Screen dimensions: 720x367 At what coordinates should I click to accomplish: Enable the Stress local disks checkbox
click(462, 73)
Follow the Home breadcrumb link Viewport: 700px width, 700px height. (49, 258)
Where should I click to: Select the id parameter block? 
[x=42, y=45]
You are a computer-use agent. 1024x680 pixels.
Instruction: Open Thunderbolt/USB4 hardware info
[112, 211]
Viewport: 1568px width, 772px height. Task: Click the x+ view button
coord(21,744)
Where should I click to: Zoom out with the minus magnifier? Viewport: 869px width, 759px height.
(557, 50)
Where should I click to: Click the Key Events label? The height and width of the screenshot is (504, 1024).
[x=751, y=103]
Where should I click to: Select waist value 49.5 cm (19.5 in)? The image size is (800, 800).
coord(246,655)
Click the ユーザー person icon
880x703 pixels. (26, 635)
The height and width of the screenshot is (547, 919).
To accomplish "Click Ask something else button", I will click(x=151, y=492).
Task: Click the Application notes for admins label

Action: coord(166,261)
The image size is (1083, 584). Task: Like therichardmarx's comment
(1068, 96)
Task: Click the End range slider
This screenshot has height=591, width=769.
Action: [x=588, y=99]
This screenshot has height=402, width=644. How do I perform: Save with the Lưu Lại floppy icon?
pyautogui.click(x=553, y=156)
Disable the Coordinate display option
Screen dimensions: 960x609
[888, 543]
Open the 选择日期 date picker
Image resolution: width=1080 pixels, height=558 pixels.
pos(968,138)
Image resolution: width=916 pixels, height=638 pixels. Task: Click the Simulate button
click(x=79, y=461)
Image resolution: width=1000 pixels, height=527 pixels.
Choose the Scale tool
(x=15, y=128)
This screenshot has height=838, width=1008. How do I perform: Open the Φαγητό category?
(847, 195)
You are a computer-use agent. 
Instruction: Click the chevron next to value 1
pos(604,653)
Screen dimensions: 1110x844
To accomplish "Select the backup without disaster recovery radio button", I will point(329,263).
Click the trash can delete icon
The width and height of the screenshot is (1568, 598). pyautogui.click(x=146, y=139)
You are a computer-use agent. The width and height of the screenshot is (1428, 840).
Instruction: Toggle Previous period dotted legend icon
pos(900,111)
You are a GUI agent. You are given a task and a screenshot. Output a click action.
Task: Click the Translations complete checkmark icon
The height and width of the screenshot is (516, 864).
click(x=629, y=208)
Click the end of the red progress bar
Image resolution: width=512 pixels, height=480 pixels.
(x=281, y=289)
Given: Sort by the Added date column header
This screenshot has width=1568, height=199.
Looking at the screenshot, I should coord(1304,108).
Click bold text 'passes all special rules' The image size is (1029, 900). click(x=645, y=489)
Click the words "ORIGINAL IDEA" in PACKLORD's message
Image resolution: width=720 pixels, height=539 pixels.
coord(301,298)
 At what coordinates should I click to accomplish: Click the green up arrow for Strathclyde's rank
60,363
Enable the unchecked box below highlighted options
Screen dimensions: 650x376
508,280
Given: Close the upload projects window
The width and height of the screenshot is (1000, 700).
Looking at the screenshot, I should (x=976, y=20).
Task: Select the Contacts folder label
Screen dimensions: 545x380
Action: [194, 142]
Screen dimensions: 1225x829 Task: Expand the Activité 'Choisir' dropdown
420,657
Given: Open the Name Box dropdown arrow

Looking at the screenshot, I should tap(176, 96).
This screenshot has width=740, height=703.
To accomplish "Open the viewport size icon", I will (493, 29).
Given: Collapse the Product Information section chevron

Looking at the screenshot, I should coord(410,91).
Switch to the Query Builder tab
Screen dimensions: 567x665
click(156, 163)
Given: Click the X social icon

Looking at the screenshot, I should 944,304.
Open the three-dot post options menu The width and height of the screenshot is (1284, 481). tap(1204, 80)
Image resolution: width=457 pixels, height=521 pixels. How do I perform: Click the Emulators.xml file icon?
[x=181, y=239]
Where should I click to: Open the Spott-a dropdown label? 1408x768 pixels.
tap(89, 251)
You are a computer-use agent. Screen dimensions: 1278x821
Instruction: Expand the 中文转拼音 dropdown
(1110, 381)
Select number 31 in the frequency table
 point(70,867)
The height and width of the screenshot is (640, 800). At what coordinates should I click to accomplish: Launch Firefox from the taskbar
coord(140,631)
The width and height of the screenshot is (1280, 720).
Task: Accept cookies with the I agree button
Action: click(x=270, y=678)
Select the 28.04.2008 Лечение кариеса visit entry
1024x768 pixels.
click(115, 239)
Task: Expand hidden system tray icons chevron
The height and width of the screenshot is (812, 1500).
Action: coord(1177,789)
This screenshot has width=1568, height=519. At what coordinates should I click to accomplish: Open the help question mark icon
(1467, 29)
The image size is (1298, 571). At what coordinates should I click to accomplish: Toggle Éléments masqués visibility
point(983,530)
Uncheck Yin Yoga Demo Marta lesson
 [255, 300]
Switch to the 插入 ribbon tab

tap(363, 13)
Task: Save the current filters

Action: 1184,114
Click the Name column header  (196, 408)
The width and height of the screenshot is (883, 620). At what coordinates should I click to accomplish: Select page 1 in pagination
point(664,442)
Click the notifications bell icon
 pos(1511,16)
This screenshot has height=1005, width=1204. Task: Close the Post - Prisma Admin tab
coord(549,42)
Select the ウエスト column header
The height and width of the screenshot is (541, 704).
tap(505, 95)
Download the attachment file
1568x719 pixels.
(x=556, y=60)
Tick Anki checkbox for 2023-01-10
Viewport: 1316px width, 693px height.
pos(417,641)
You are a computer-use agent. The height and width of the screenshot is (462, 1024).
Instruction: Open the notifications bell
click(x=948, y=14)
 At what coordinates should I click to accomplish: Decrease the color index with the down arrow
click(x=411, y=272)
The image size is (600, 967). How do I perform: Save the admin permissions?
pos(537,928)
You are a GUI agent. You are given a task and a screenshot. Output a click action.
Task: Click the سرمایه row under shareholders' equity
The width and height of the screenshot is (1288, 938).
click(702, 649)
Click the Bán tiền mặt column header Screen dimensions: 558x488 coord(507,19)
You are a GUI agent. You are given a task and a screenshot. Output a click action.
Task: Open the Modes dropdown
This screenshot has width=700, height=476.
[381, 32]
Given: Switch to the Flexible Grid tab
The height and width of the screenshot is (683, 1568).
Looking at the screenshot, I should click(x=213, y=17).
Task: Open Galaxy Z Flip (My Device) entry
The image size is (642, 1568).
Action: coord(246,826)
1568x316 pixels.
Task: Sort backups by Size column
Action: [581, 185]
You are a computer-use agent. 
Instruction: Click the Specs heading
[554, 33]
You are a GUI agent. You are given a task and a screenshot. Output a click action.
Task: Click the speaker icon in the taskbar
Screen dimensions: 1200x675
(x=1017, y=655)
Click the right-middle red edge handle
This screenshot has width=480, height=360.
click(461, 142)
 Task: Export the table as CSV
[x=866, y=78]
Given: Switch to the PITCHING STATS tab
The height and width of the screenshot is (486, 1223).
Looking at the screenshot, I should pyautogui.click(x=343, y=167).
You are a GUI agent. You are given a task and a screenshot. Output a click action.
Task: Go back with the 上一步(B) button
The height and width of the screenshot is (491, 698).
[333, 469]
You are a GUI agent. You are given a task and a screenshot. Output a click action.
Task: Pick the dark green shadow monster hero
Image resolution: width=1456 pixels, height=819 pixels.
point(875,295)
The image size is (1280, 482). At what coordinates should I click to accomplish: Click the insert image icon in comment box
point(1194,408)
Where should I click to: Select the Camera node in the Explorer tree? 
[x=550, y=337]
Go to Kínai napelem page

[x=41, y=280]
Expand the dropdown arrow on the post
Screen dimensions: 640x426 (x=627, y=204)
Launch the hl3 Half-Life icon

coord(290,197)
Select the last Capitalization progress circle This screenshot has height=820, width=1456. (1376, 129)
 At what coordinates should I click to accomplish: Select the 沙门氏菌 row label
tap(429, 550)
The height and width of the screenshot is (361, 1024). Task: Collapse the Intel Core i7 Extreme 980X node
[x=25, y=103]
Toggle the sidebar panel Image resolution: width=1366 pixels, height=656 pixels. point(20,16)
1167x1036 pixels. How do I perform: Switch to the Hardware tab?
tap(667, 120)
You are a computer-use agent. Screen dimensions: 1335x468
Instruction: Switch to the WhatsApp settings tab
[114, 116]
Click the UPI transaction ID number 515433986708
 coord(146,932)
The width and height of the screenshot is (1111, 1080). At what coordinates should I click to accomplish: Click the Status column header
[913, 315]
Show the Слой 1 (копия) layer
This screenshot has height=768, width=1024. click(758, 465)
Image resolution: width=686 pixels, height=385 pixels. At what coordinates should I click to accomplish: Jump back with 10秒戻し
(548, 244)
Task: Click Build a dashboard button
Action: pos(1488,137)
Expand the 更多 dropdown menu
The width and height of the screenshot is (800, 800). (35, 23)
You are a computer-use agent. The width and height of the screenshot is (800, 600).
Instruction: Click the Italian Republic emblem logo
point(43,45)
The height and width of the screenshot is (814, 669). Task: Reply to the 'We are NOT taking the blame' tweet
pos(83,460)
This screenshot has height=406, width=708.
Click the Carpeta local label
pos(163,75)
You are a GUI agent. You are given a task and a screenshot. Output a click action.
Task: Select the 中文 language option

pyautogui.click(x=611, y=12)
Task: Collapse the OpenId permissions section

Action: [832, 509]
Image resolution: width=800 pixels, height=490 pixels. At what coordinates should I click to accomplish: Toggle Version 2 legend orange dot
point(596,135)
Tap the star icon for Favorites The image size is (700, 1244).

===============

* _WORK TASK_:
Copy verbatim, from the listing above, each line from the one containing "The image size is (600, 967)." down to the one containing "Task: Open Galaxy Z Flip (My Device) entry", inclusive.

* _ANSWER TO THIS PROBLEM_:
The image size is (600, 967). How do I perform: Save the admin permissions?
pos(537,928)
You are a GUI agent. You are given a task and a screenshot. Output a click action.
Task: Click the سرمایه row under shareholders' equity
The width and height of the screenshot is (1288, 938).
click(702, 649)
Click the Bán tiền mặt column header Screen dimensions: 558x488 coord(507,19)
You are a GUI agent. You are given a task and a screenshot. Output a click action.
Task: Open the Modes dropdown
This screenshot has width=700, height=476.
[381, 32]
Given: Switch to the Flexible Grid tab
The height and width of the screenshot is (683, 1568).
Looking at the screenshot, I should click(x=213, y=17).
Task: Open Galaxy Z Flip (My Device) entry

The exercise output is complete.